Alright, so I know this is a sharp veer away from the summer's mission to barrel through all the artists playing at Lollapalooza this summer. But the thing is, I really like the Spice Girls.
They're not very good singers. They sound timid live, probably because they're young and inexperienced. They each answered an ad in a theater trade magazine: "WANTED: R.U. 18–23 with the ability to sing/dance? R.U. streetwise, outgoing, ambitious, and dedicated? Heart Management Ltd. are a widely successful music industry management consortium currently forming a choreographed, singing/dancing, all-female pop act for a recording deal. Open audition. Danceworks, 16 Balderton Street. Friday 4 March. 11 am-5:30 pm. Please bring sheet music or backing cassette."*
I mean, how creepy is that?
The ad promised fame, and it delivered. Of course, that was after the group had split from Heart Management, taken all the routines and songs they'd learned, and showed them to Simon Fuller, who got them a deal at Virgin Records -- so, you know, it was a winding road. They made millions of dollars and revolutionized pop merchandising and bestowed a British-flag-and-"Girl Power"-emblazoned umbrella over the decade.
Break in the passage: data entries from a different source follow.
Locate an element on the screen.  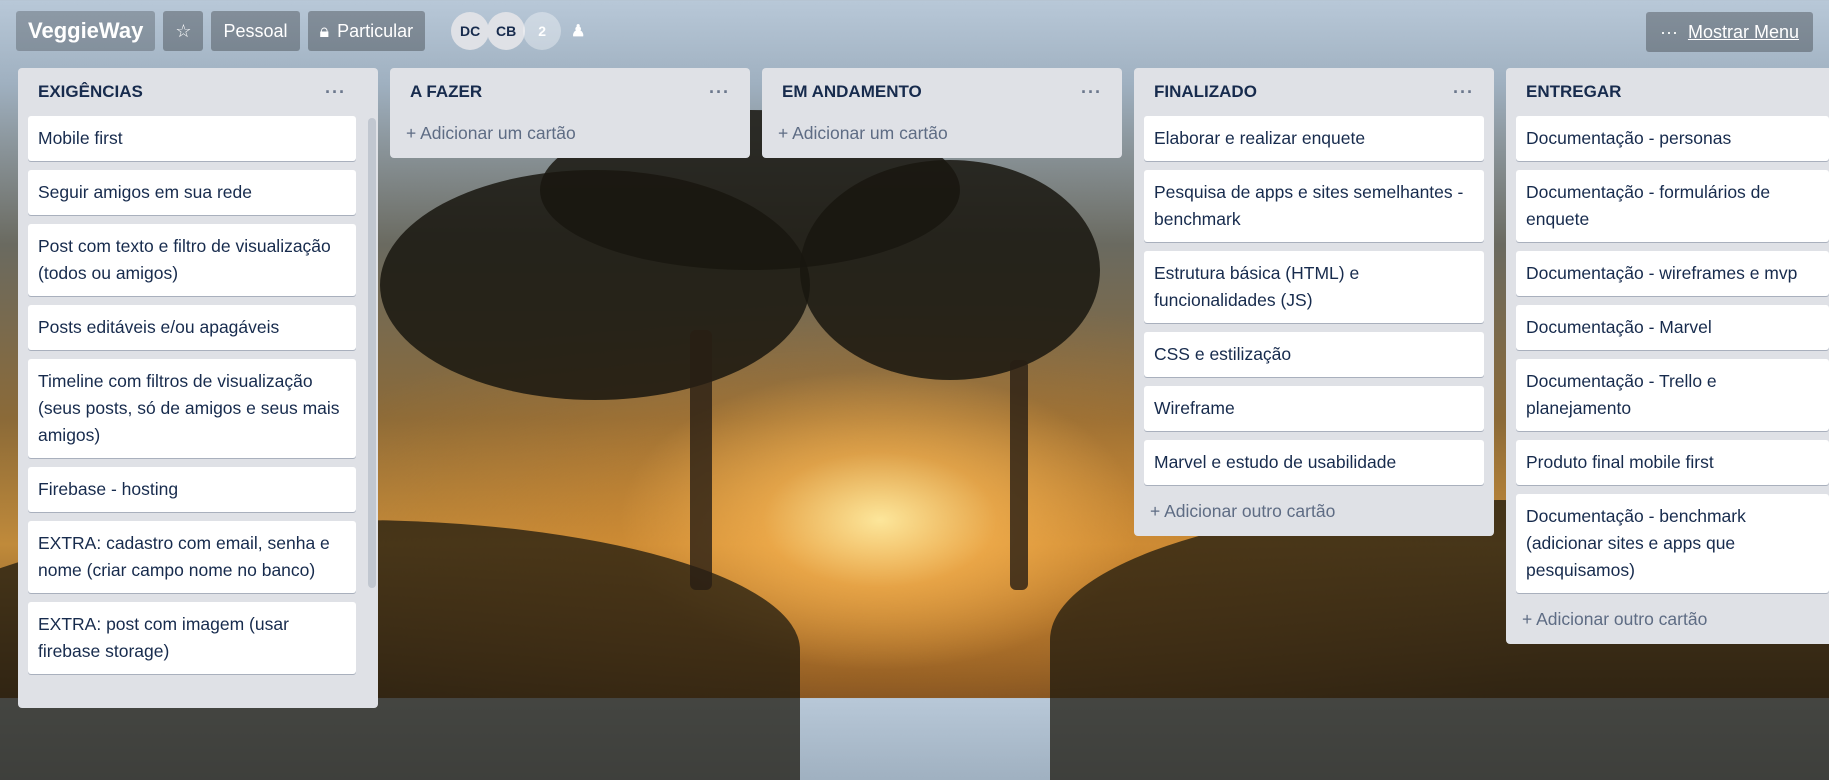
card: CSS e estilização is located at coordinates (1314, 354).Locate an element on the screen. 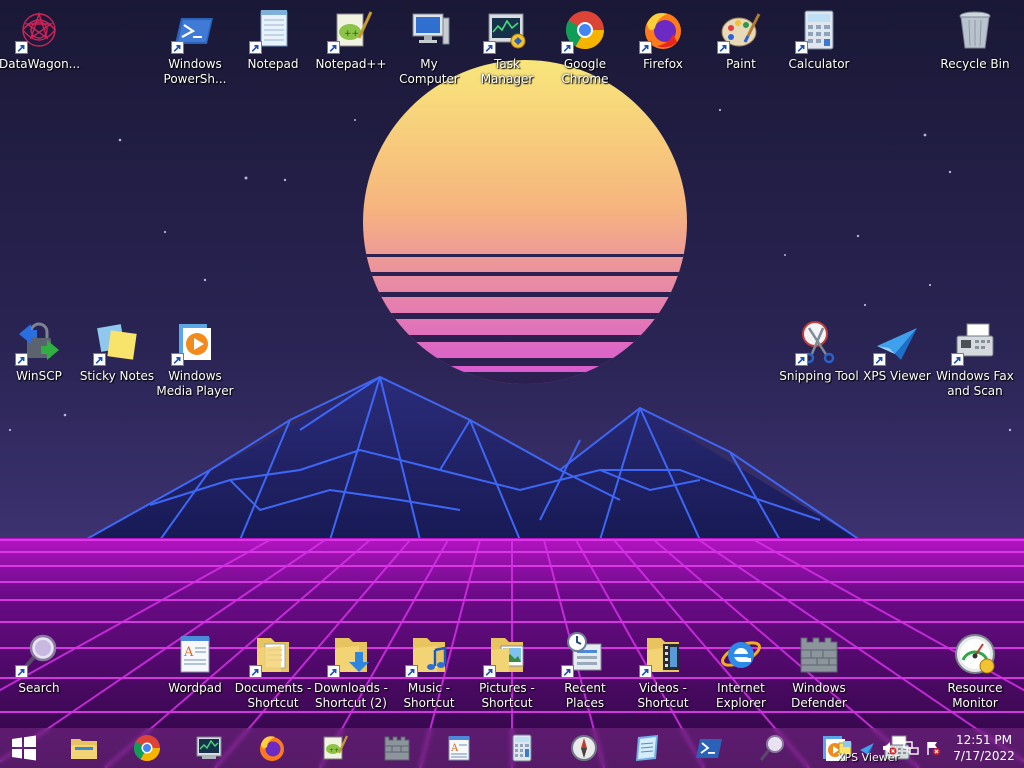 This screenshot has width=1024, height=768. winscp-lock-icon is located at coordinates (39, 342).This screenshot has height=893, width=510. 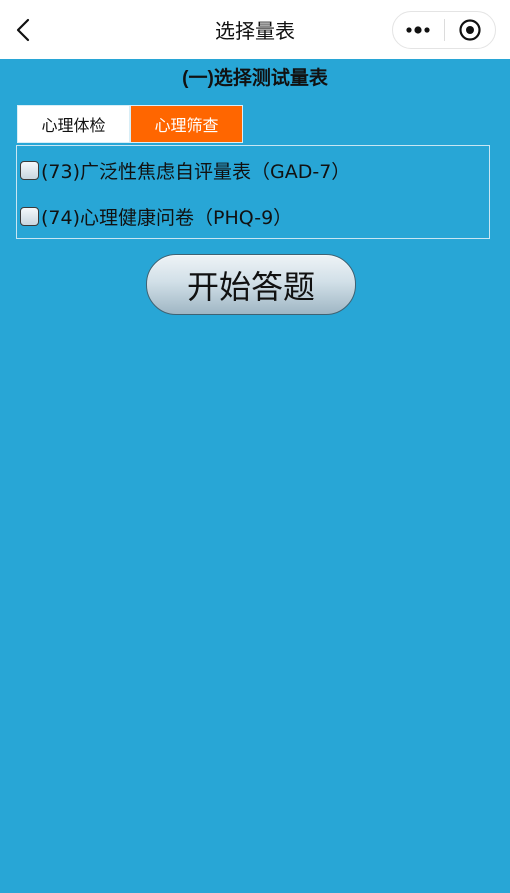 I want to click on mini-program-capsule, so click(x=444, y=30).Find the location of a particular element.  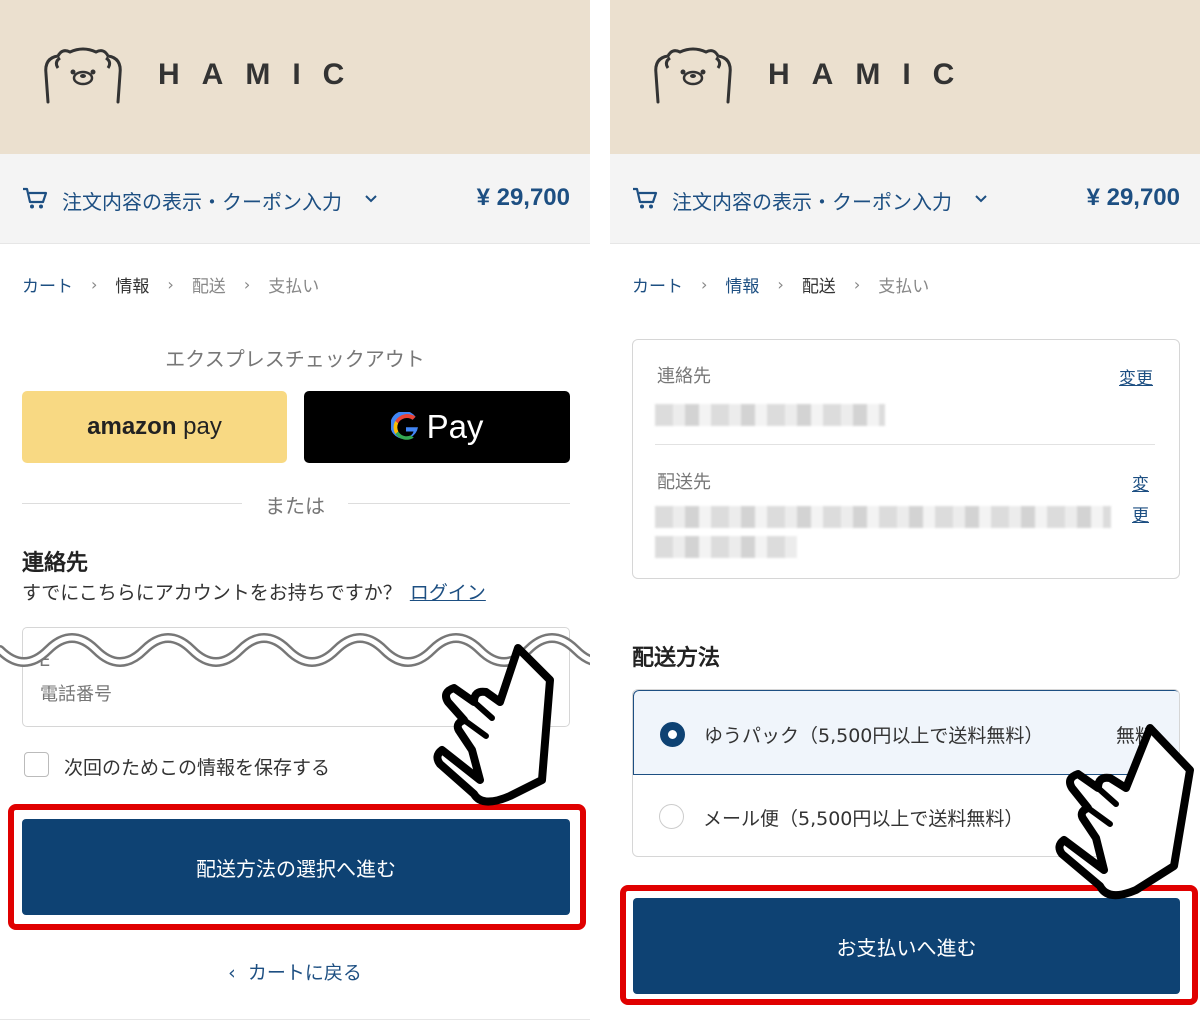

login-prompt: すでにこちらにアカウントをお持ちですか？ ログイン is located at coordinates (254, 592).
Then Ginger effectively broke the spell by leaving the group after just two years of international stardom, Posh (the worst singer, in my opinion) married Beckham, and their lives are forever interesting to us because of what they did in their teens and twenties.
For teen pop, it really is good music. I listened to this song with my roommate tonight, at top volume and dancing as we made lunch for tomorrow and got ready for bed, and damn if I don't remember every single word. It's catchy, it's happy, and I realized it was the Spice Girls who first taught me how to appreciate harmony.
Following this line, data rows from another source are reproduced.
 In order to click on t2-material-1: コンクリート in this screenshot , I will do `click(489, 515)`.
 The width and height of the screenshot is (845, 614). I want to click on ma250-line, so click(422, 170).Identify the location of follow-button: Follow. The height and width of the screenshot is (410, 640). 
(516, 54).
Sorry, Beatles. Sorry, Aerosmith. Sorry Crosby, and Stills, and Nash. It was Sporty, Baby, Posh, Scary, and Ginger whose songs I sang, whose harmonies I improvised, whose music video dances I learned. (Did you know the "Wannabe" video was filmed in one, unbroken shot?)
It was probably a good thing I didn't watch them live. They really are sort of awful.
But you have to admit, that was some career to stumble into after answering a classified ad promising a recording deal. In the age of American Idol and the X Factor and the Voice and is there something called Duets now? I can't keep track. But these days, you don't get famous by answering a classified ad -- at least, not in a way you'd write to mom about.
But back in my day, in the mid-nineties, when I was singing Hanson into a hairbrush and wearing out my VHS copy of the girls' awful (but sort of wonderful) (but actually awful) full-length feature film Spice World -- a girl could dream.
The stance of Girl Power. Via The Guardian
* Note: All quoted history taken from Wikipedia, so, you know, I'm fairly sure it's accurate. Why would Wikipedia lie to me, right?